Au lieu de bien accueillir les journalistes arabes en visite à Jérusalem et de les inviter à Ramallah, la capitale de facto des dirigeants palestiniens, les Palestiniens ont choisi d'insulter et d'agresser physiquement un visiteur saoudien. Et comme si cela ne suffisait pas, ils exigent aussi que les Arabes et les musulmans punissent le blogueur et ses collègues pour avoir soi-disant promu la normalisation avec Israël.
Les violences commises contre le blogueur saoudien ne présagent rien de bon pour les relations palestino-saoudiennes, ni pour les relations des Palestiniens avec les autres pays arabes.
Sur les réseaux sociaux, plusieurs Saoudiens ont réagi avec dégoût. « Je ne comprends pas ces Palestiniens qui ont le wakaha (le culot) d'exprimer leur satisfaction de l'agression de Saoud », a déclaré Ibrahim Al-Sulieman, un citoyen saoudien.
Abdullah, un autre Saoudien, a commenté : « [Saoud] ne représente que lui-même, mais la haine des Palestiniens s'adressait à l'Arabie saoudite ».
Les responsables israéliens ont immédiatement dénoncé la « cruauté » de l'attaque infligée au blogueur saoudien, alors que les dirigeants palestiniens n'ont pas réagi. Une telle absence d'empathie ne risque guère d'apaiser les tensions entre les Palestiniens et l'Arabie saoudite.

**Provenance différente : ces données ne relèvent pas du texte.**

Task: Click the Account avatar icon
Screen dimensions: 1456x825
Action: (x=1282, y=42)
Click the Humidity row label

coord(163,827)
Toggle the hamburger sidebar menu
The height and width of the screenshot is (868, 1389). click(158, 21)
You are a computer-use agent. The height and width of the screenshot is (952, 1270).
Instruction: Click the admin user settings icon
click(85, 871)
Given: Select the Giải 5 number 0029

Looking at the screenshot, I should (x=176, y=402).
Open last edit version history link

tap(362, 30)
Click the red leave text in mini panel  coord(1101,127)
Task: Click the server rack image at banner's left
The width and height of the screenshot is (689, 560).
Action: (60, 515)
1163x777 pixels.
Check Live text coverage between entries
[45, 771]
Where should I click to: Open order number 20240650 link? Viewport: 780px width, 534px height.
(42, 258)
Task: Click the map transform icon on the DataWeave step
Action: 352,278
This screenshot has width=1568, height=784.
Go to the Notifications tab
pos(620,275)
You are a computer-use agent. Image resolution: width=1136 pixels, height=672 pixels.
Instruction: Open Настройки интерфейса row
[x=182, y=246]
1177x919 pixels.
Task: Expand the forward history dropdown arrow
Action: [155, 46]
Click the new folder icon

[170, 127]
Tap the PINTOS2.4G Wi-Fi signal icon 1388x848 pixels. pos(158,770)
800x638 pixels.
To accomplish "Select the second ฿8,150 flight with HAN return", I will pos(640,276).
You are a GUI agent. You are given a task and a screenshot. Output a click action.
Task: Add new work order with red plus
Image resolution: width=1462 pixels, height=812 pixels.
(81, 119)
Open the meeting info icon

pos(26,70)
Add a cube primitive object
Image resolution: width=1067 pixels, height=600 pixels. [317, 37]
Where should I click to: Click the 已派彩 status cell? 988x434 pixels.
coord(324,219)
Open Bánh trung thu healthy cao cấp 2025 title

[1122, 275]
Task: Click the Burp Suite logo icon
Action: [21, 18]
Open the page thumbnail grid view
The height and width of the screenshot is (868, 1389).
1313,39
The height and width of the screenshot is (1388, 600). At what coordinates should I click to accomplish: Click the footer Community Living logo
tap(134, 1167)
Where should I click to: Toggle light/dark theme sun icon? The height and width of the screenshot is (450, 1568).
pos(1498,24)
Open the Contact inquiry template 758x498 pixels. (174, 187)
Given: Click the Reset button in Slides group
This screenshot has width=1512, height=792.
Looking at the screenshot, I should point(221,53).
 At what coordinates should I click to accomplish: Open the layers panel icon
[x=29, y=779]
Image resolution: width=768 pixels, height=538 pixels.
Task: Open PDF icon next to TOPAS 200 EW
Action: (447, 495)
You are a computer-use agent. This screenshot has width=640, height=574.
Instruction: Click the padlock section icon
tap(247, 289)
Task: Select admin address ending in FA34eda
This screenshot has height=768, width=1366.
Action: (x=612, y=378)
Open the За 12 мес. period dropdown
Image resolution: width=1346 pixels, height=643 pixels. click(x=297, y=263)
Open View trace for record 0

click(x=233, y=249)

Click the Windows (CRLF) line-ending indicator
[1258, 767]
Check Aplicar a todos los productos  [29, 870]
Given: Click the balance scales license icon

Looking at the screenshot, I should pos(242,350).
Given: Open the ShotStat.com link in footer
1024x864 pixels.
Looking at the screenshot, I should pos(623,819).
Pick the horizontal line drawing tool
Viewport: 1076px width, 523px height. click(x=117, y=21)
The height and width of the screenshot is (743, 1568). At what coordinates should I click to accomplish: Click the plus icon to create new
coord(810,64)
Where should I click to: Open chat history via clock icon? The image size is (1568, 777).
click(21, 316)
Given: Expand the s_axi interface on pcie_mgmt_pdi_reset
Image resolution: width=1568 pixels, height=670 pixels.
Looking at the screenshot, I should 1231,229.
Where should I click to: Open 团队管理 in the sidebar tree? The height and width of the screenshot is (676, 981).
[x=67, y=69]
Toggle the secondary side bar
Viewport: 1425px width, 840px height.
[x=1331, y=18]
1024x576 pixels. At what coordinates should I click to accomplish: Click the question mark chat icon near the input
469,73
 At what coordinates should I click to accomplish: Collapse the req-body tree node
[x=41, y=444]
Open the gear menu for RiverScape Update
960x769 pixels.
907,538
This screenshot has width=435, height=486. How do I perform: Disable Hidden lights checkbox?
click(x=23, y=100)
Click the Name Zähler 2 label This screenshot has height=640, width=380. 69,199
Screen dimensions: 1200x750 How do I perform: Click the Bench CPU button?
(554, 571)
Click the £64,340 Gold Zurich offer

Une autre raison pousse les Palestiniens à rejeter la présence des Saoudiens hors d'Al-Aqsa : ils craignent probablement que l'Arabie saoudite ne réclame le rôle de « gardien des lieux saints » à Jérusalem, un rôle actuellement occupé par la Jordanie. La rumeur veut que la Jordanie et les Palestiniens se soient alliés pour l'occasion, afin de dénier tout rôle aux Saoudiens dans la gestion des lieux saints de Jérusalem. Le monopole religieux actuel confère à ceux qui le détiennent, prestige et respect dans les capitales arabes et islamiques.
Le mauvais accueil du blogueur saoudien est un signe tangible des tensions entre les Palestiniens et certains pays arabes, notamment l'Arabie saoudite. Selon certains témoignages, les Saoudiens mettraient sous pression les Palestiniens qui résident dans le royaume chérifien. Des dizaines de Palestiniens ont été arrêtés et harcelés par les autorités.
La multiplication récente d'articles de presse signalant un rapprochement entre plusieurs pays arabes et Israël inquiète les Palestiniens. Ils ont le sentiment que leurs frères arabes leur tournent le dos. Le refus de l'Arabie saoudite et de certains États arabes d'obtempérer à l'appel des Palestiniens et de boycotter la conférence économique de Bahreïn, conforte cette impression.
Selon un récent sondage, 80% des Palestiniens interrogés ont considéré la participation des pays arabes à la conférence de Bahreïn comme un abandon de la cause palestinienne.
D'une certaine manière, les Palestiniens n'ont pas tort : leurs frères arabes commencent effectivement à leur tourner le dos. Si les Palestiniens se posent la question du pourquoi, voici un indice : cracher au visage d'un blogueur saoudien, le traiter d' « animal » et de « sioniste » n'incitera guère l'Etat dont il est le ressortissant à dégainer son carnet de chèques. Aucune institution qui se respecte n'accepterait d'attribuer une subvention après avoir été giflée.
Khaled Abu Toameh, journaliste primé basé à Jérusalem, est Shillman Journalism Fellow au sein du Gatestone Institute.